## Directions for this task
Recast the listing entries from the one containing "Click the Save All icon in toolbar" through the one containing "Looking at the screenshot, I should click(x=340, y=402)." as a Markdown table with the columns Row and Entry, numbering each row and leaving out blank entries.

________________

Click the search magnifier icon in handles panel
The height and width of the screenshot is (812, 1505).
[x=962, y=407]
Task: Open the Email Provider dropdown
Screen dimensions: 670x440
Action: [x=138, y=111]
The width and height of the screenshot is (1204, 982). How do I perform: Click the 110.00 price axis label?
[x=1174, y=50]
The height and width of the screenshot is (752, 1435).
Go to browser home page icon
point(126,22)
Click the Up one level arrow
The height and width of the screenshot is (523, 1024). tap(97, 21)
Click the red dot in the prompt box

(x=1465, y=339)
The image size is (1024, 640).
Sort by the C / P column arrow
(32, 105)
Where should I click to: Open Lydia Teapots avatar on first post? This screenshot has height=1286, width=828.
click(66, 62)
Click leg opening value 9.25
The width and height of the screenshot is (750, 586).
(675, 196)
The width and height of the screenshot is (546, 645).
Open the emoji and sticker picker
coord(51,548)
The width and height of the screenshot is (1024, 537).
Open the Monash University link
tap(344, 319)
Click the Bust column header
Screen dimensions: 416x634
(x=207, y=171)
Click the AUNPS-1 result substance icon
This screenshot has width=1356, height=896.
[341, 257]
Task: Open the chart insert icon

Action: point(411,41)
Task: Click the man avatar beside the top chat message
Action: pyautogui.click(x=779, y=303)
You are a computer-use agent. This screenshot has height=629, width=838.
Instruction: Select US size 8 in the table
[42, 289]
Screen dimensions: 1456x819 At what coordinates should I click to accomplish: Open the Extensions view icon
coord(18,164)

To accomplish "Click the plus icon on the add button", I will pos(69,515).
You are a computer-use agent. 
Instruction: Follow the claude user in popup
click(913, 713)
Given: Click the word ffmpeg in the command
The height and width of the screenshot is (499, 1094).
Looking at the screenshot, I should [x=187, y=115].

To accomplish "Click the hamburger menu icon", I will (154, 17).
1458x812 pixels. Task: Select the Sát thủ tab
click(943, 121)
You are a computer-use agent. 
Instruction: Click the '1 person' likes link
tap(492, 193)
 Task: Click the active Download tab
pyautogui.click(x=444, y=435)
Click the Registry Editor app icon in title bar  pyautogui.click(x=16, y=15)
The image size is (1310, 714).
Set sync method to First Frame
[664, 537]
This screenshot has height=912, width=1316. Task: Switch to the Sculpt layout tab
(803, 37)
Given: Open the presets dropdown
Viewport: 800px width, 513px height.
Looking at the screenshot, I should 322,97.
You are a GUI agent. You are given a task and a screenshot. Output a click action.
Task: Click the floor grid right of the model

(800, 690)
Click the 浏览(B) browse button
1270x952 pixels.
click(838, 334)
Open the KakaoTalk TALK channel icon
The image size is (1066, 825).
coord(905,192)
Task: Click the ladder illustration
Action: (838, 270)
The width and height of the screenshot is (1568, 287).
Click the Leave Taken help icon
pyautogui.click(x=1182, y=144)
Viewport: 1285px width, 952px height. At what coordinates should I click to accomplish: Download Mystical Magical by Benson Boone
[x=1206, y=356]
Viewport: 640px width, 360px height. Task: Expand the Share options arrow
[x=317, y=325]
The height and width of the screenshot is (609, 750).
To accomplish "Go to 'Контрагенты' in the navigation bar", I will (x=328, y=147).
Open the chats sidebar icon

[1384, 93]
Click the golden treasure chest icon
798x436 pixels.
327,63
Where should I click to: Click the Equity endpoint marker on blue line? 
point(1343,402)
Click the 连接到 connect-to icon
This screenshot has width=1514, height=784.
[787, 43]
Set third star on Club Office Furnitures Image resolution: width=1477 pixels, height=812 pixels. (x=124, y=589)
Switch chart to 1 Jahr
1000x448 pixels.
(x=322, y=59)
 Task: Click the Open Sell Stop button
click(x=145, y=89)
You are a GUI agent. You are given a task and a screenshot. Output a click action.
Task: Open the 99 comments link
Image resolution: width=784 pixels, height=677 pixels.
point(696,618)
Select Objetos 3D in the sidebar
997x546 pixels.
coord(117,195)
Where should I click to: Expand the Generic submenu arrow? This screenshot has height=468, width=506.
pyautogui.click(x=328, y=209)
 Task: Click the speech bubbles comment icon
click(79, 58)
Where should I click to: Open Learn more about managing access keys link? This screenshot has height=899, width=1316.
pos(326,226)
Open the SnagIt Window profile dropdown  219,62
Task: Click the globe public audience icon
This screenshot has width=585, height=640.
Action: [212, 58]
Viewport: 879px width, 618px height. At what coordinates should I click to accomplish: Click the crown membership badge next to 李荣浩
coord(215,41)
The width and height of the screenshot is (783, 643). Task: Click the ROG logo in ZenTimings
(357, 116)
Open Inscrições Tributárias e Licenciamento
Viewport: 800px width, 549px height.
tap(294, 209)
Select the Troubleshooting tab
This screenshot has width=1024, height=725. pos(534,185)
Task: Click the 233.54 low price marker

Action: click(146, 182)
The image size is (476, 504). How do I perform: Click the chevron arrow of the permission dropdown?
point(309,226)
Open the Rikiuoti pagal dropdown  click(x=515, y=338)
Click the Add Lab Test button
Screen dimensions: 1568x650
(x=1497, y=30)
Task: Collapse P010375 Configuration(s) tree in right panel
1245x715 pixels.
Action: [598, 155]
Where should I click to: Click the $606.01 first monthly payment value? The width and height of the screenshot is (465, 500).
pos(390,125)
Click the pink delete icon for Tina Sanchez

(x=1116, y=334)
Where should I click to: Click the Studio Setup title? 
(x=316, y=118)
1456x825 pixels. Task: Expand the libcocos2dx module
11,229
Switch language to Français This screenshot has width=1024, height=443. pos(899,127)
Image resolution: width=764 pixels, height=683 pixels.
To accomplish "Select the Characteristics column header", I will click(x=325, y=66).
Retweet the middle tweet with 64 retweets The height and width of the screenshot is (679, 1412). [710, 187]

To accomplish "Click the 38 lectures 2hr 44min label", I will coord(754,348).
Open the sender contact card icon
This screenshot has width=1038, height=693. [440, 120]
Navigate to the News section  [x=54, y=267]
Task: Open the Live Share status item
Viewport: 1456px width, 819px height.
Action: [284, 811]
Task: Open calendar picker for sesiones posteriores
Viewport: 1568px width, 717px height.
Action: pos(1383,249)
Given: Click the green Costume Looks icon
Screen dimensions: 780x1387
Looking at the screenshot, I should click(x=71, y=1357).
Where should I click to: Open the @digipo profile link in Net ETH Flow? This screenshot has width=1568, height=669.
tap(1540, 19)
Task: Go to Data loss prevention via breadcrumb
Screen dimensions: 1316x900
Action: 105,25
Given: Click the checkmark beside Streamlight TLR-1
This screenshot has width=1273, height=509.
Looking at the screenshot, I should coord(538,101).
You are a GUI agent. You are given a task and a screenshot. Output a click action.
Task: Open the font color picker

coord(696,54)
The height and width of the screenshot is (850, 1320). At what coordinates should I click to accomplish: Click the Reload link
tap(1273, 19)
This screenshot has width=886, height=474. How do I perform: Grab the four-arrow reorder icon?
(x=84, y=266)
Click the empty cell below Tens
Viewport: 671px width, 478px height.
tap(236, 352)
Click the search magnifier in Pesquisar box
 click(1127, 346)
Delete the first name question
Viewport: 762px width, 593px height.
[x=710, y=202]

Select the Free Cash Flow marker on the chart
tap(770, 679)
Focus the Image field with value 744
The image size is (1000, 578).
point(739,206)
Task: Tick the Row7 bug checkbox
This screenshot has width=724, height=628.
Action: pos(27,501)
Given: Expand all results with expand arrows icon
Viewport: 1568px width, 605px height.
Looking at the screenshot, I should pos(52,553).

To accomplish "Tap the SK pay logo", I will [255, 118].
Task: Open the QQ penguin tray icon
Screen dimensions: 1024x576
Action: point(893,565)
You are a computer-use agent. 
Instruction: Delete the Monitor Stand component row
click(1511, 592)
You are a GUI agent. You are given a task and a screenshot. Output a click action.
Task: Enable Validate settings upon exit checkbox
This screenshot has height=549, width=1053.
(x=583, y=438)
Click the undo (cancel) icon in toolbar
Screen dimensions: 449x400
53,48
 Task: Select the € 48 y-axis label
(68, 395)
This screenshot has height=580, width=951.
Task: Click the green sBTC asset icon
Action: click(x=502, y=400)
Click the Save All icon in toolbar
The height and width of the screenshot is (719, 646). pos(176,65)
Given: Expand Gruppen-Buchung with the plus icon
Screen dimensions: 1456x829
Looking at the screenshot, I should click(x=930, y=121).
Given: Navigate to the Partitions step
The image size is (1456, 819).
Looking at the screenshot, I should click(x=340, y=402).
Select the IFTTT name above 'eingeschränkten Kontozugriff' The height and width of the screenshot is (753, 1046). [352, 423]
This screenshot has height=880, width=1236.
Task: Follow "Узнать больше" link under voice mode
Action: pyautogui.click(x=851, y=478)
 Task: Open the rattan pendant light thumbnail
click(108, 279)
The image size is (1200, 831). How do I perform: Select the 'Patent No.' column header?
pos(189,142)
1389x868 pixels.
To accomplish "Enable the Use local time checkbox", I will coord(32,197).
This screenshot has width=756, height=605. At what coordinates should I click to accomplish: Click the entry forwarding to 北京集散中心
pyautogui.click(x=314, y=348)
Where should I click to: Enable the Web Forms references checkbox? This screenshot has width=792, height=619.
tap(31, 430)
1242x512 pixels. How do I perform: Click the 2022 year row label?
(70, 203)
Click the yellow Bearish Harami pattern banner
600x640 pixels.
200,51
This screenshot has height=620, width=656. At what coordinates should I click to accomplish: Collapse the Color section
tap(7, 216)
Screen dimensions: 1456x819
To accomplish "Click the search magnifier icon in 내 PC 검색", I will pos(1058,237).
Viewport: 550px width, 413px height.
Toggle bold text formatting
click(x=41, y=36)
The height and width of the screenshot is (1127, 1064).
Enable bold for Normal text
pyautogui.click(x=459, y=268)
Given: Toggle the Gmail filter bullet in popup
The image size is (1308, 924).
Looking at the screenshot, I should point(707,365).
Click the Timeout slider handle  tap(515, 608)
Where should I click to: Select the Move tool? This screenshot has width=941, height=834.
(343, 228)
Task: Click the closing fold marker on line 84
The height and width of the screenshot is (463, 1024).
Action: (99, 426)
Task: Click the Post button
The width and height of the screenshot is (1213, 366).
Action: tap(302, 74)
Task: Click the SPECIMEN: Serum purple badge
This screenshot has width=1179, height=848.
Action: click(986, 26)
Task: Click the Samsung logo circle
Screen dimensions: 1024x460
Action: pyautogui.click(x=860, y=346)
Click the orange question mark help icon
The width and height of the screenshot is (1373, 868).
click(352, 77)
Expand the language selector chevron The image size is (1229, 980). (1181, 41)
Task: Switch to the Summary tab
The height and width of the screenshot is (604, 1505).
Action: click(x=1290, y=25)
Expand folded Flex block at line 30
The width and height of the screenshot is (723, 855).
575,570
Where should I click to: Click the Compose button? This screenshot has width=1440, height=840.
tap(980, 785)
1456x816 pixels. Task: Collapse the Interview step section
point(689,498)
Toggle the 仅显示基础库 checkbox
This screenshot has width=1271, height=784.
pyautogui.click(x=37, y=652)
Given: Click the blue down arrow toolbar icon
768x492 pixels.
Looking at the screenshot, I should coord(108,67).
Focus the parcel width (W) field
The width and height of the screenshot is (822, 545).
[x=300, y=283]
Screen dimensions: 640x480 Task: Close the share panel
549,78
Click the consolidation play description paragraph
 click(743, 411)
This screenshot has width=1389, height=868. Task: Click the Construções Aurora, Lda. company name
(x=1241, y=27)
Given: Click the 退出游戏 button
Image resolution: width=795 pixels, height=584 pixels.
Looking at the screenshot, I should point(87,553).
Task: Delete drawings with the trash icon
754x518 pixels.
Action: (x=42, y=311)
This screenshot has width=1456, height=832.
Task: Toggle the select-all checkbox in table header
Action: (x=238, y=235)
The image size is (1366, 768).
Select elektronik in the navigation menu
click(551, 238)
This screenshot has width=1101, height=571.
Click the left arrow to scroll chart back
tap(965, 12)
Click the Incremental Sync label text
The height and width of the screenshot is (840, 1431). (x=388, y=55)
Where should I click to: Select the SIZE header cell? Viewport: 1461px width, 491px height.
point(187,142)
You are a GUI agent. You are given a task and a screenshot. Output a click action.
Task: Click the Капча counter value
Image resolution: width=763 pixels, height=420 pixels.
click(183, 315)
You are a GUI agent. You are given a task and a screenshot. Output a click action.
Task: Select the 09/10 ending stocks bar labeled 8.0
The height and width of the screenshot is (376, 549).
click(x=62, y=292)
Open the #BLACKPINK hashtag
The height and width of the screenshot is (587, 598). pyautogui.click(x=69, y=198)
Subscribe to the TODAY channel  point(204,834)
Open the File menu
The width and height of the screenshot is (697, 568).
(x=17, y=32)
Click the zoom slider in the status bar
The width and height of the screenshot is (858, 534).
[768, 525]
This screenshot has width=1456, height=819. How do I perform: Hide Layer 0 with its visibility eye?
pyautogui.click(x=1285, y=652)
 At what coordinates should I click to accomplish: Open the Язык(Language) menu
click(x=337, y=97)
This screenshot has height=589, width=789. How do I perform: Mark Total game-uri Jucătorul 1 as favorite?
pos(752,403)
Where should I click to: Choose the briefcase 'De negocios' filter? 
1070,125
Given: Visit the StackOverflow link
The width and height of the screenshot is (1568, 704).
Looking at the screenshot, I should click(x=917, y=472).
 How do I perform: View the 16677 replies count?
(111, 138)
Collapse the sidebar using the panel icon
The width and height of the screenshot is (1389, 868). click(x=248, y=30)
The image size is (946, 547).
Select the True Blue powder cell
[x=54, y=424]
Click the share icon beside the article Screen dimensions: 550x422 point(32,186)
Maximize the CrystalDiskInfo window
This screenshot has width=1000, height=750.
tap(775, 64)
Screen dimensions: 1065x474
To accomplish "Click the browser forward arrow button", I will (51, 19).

________________

## Final result
| Row | Entry |
|---|---|
| 1 | Click the Save All icon in toolbar |
| 2 | The height and width of the screenshot is (719, 646). pos(176,65) |
| 3 | Given: Expand Gruppen-Buchung with the plus icon |
| 4 | Screen dimensions: 1456x829 |
| 5 | Looking at the screenshot, I should click(x=930, y=121). |
| 6 | Given: Navigate to the Partitions step |
| 7 | The image size is (1456, 819). |
| 8 | Looking at the screenshot, I should click(x=340, y=402). |